You're saying tgat within 4 months M1 native versions will work well.

Also what are the conditions which OBS will suffer noticably under? Is it multiple cameras at once that's a problem? Or is it overlaying graphics? Or is it multiple scenes?

I'll describe the most ambitious scene i'll use until July, and you tell me in an M1 has me covered:

One 720p video, 6x 320x240 cameras turn monochrone by -100% color saturation, dyed red and cyan for left and right eyes respectively. Using a RGB ADD color blending scheme on the red and cyan eyes. And the last page being a "chat crawl" from speechchat.com where a synthesized voice reads what people are saying.

There are no scene changes, no overlays, and no other blending than the red and cyan stuff pure RGB Additive stuff.

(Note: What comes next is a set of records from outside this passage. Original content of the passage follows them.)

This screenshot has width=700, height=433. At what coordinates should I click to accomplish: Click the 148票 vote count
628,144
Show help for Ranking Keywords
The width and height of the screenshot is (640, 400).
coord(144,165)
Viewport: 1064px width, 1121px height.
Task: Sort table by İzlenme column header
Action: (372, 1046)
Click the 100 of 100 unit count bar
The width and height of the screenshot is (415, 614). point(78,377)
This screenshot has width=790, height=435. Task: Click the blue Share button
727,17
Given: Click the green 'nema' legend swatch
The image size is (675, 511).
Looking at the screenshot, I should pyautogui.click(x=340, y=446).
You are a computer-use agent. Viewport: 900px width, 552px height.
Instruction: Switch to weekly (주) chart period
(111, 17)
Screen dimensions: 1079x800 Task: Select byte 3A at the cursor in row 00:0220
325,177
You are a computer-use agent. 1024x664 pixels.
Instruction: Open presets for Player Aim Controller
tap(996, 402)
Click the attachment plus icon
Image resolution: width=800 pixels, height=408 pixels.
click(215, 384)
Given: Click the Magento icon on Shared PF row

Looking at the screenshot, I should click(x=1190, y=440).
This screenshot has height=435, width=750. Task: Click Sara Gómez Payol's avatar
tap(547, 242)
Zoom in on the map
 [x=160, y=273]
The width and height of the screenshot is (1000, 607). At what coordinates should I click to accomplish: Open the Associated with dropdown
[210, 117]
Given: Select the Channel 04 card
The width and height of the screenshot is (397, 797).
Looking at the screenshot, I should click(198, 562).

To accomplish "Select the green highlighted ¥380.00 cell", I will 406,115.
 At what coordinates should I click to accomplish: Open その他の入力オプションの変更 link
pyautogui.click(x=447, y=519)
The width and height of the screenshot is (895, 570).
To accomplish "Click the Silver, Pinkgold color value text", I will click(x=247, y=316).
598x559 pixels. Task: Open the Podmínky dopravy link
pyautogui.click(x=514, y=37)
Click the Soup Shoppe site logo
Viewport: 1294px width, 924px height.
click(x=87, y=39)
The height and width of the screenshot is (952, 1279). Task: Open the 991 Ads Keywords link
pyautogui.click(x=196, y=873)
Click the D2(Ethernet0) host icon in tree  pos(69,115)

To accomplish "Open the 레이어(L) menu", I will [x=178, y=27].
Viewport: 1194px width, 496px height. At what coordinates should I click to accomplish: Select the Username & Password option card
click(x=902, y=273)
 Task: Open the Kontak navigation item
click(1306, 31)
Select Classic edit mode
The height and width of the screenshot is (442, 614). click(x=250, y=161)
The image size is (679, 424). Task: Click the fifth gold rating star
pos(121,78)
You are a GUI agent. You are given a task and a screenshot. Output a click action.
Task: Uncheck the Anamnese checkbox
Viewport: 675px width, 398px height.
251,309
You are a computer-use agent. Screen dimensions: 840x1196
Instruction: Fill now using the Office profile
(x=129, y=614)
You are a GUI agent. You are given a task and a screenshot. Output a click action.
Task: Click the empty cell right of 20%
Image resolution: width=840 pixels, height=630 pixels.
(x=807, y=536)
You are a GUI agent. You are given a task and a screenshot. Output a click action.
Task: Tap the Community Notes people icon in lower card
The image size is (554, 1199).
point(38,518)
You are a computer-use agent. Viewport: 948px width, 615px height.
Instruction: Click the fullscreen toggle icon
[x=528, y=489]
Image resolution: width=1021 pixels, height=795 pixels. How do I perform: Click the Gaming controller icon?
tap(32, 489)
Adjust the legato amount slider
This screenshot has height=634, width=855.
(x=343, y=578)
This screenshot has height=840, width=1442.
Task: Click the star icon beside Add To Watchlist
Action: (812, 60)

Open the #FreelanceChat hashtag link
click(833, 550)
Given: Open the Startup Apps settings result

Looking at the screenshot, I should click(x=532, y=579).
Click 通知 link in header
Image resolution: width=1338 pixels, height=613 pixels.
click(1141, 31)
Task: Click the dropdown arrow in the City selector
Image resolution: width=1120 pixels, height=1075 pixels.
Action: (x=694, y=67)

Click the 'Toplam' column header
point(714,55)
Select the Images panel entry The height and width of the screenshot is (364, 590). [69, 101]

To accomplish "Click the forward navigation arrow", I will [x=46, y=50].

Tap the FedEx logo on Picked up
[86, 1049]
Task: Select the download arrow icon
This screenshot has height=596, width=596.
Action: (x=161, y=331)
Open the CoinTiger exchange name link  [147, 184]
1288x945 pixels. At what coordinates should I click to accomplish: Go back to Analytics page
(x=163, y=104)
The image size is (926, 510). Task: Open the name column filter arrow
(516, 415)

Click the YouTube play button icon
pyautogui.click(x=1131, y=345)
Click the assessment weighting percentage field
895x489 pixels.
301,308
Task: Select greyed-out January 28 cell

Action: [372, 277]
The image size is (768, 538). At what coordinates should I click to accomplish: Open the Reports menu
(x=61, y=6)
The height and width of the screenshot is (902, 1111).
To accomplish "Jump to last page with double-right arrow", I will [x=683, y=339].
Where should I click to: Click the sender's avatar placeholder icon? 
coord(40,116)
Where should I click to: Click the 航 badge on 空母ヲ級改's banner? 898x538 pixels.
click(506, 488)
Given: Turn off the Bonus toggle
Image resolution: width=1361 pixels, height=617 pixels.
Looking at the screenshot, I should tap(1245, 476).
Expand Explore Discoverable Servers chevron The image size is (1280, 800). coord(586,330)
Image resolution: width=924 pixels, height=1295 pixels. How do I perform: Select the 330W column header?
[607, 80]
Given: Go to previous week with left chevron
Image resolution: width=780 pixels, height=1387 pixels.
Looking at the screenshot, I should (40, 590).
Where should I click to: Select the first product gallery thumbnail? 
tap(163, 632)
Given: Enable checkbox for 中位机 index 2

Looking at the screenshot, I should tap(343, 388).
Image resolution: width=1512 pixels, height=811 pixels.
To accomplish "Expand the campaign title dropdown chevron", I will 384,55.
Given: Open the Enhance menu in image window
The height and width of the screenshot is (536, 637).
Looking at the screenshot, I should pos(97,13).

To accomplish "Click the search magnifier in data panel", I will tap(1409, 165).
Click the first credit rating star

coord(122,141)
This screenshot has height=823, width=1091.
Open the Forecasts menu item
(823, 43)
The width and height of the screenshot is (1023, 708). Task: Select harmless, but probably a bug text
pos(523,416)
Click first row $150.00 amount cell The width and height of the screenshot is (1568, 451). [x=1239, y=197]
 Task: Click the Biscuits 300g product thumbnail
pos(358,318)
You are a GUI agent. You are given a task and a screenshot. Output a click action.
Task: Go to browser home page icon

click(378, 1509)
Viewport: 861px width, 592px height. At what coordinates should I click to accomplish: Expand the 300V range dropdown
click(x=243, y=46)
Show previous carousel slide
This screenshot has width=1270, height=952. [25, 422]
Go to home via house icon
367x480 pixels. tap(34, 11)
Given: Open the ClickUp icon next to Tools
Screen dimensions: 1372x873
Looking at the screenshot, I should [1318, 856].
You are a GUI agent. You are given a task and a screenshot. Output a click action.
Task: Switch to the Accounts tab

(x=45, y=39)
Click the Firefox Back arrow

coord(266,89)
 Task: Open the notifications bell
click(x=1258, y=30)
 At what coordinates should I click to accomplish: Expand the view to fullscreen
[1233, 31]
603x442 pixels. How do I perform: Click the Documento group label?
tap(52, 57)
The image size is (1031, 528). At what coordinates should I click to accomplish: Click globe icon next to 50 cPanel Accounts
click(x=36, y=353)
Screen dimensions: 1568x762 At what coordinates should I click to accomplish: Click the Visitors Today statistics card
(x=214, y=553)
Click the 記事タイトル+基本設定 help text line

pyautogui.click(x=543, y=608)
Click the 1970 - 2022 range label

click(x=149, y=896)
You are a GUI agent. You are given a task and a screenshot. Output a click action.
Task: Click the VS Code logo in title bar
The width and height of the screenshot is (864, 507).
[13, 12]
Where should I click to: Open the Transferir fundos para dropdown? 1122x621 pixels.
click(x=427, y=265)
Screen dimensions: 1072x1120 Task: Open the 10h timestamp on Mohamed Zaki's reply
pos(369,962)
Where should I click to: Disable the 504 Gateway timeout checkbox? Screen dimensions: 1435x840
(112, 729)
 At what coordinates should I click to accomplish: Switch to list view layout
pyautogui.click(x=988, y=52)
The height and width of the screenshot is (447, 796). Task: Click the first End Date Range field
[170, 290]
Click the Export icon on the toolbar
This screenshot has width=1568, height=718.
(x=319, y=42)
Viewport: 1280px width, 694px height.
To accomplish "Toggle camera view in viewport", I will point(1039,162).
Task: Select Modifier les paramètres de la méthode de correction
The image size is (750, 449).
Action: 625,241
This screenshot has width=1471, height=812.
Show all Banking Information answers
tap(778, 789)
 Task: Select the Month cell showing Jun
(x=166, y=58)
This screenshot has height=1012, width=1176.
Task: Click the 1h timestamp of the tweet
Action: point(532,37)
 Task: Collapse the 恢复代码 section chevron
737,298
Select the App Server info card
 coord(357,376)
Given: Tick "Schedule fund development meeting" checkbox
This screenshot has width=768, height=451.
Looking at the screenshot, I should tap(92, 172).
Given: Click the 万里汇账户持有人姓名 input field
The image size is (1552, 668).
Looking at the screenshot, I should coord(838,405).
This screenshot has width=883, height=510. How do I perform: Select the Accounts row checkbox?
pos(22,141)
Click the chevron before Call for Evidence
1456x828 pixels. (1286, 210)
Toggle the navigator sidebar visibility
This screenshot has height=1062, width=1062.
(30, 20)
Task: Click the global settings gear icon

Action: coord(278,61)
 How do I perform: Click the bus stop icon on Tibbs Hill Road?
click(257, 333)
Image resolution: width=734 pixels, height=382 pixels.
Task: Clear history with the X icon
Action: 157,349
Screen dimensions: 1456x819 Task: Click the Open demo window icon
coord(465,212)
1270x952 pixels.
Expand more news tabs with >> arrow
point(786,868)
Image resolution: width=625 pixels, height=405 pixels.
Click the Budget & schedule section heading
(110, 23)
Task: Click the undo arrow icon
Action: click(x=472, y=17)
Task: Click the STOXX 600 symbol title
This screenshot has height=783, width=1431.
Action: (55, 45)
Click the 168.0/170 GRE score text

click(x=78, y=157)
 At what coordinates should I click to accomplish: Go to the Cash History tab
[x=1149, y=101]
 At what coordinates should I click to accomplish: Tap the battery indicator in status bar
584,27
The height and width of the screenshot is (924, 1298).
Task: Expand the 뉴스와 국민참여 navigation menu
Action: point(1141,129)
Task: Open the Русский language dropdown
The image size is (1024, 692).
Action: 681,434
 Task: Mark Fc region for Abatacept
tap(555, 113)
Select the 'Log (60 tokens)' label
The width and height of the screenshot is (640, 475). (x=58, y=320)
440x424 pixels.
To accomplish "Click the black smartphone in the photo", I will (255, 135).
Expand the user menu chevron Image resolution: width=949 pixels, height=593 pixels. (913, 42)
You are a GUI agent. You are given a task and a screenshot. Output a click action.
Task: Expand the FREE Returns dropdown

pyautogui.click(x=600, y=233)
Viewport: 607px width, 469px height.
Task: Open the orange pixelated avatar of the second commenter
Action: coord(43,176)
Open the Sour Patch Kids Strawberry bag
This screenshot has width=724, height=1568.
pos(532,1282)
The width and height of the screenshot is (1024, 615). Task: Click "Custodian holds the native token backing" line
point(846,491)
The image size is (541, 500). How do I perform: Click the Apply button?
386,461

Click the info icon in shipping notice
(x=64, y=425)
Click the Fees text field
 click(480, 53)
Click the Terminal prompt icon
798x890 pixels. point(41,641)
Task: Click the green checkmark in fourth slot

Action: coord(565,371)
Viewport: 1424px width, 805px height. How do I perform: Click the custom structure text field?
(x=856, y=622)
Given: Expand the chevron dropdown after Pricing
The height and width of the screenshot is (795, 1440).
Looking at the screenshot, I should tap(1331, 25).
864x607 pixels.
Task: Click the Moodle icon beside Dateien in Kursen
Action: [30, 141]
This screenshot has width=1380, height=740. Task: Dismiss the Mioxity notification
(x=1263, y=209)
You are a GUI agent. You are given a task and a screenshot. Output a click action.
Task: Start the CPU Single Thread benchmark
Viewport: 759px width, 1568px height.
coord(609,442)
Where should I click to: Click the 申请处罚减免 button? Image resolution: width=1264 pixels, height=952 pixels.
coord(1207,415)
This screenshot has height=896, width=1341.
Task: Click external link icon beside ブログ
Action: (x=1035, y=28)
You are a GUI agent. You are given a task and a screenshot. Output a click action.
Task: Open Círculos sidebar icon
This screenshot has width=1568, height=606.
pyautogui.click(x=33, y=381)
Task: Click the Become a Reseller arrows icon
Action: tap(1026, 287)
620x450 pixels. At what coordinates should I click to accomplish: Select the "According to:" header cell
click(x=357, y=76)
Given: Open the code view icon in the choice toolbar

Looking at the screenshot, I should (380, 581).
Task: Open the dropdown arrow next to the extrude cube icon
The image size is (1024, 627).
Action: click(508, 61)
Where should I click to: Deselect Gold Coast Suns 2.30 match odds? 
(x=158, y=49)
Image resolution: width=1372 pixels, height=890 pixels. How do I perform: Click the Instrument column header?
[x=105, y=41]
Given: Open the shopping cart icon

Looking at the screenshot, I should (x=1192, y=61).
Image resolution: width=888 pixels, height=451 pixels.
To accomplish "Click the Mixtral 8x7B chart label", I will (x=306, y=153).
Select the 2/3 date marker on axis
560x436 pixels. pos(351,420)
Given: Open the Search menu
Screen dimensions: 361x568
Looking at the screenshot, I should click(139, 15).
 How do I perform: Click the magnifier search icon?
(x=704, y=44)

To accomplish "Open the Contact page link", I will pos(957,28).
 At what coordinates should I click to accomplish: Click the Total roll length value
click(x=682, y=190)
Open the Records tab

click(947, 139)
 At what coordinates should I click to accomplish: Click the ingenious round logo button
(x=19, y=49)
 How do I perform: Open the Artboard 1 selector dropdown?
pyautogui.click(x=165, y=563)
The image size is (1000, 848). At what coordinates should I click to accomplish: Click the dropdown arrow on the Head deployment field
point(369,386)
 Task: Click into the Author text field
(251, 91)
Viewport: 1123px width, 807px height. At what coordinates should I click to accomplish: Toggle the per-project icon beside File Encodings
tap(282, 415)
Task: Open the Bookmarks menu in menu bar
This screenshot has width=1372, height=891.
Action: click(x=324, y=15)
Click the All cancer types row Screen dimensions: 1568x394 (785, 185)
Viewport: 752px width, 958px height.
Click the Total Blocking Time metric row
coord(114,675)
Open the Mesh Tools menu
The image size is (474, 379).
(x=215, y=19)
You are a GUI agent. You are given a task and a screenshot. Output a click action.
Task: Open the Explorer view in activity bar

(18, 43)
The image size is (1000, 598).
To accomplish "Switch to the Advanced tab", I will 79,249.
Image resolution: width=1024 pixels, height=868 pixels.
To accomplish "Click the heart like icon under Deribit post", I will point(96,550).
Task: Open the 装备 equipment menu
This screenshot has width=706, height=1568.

What I have does currently fit on my 2014 Intel Mac Mini. Will it work in 2022 M1 Mac Mini?

I have a M1 Pro MBP and when natively compiled OBS can handle everything I throw at it. I have 3 video feeds (1 of which is 4K) and 1 game feed all simultaneously being composited into a 1080p60 stream. Zero dropped frames. It doesn't even get warm.

Running the Intel version of OBS, it couldn't even handle 2 feeds.

I wouldn't buy a Mac Mini right now. I had one and didn't like it. It's an outdated design and the radios on it are anemic, but that's kind of outside of the scope of OBS I suppose. I'd expect M2 Mini (with the M1-version's issues fixed) should be around the corner.

Based on what OBS devs are saying, we should be getting official beta releases with Apple Silicon support as soon as the next full release is out the door (which is soon).